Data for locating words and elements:
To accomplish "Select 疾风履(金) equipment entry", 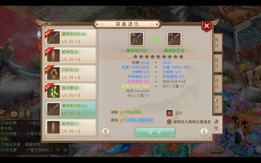I will click(x=70, y=92).
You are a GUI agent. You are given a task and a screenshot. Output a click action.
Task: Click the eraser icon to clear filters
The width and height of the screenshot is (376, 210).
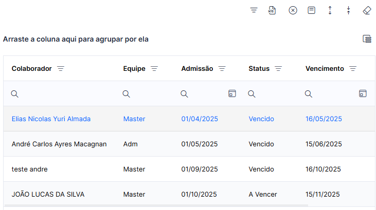click(367, 10)
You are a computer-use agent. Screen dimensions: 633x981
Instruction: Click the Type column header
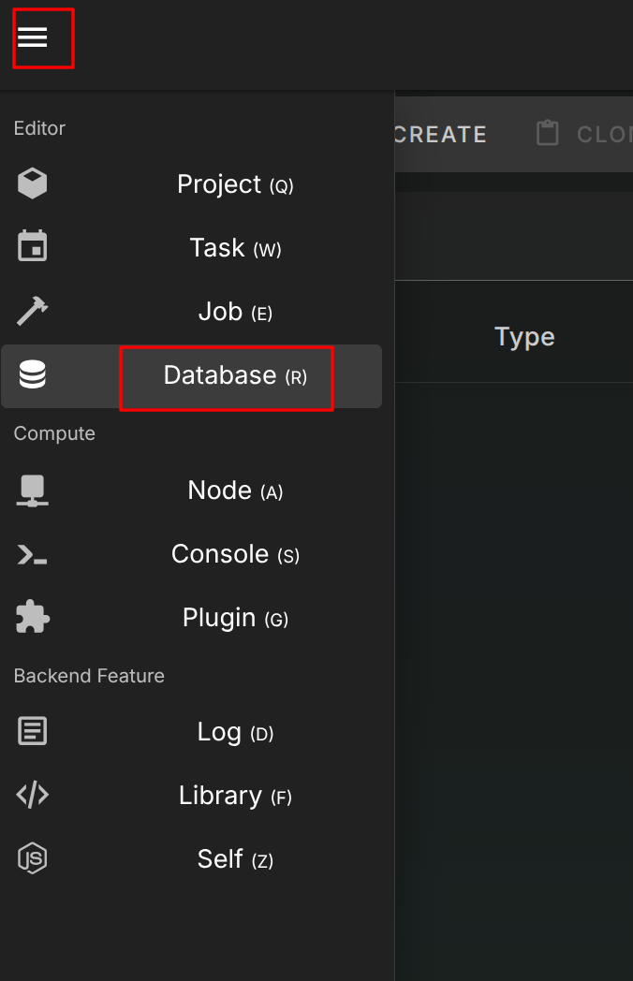point(524,337)
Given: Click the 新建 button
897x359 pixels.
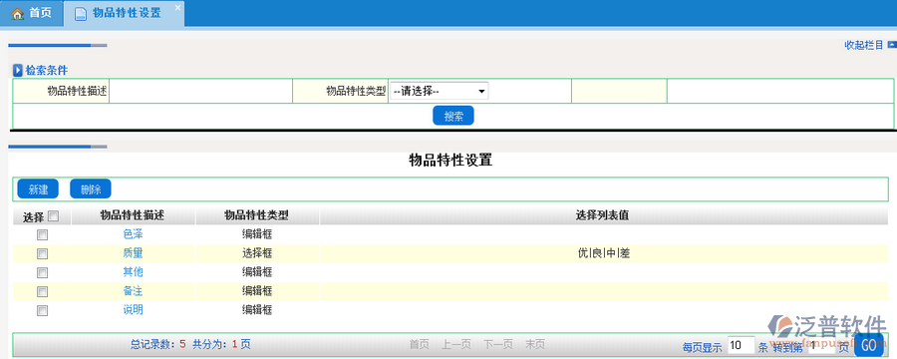Looking at the screenshot, I should click(x=38, y=189).
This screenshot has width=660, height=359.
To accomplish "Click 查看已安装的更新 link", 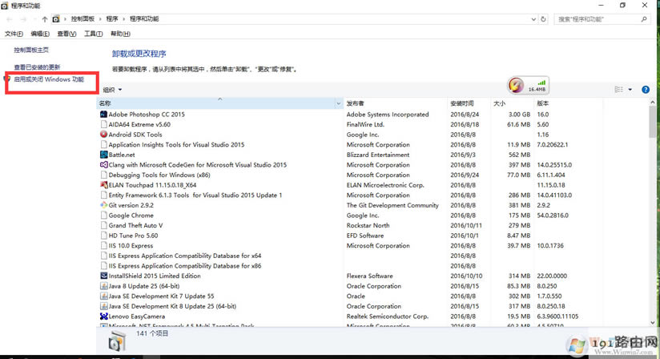I will point(37,67).
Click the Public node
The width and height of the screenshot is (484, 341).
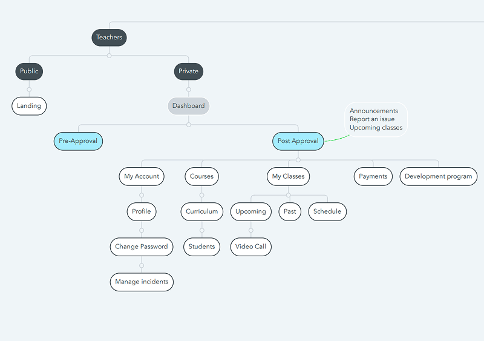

> What to produce
Copy out every row above that contains the string "height". Match case exactly.

> Solution
The width and height of the screenshot is (376, 210).
This screenshot has width=660, height=359.
The width and height of the screenshot is (484, 341).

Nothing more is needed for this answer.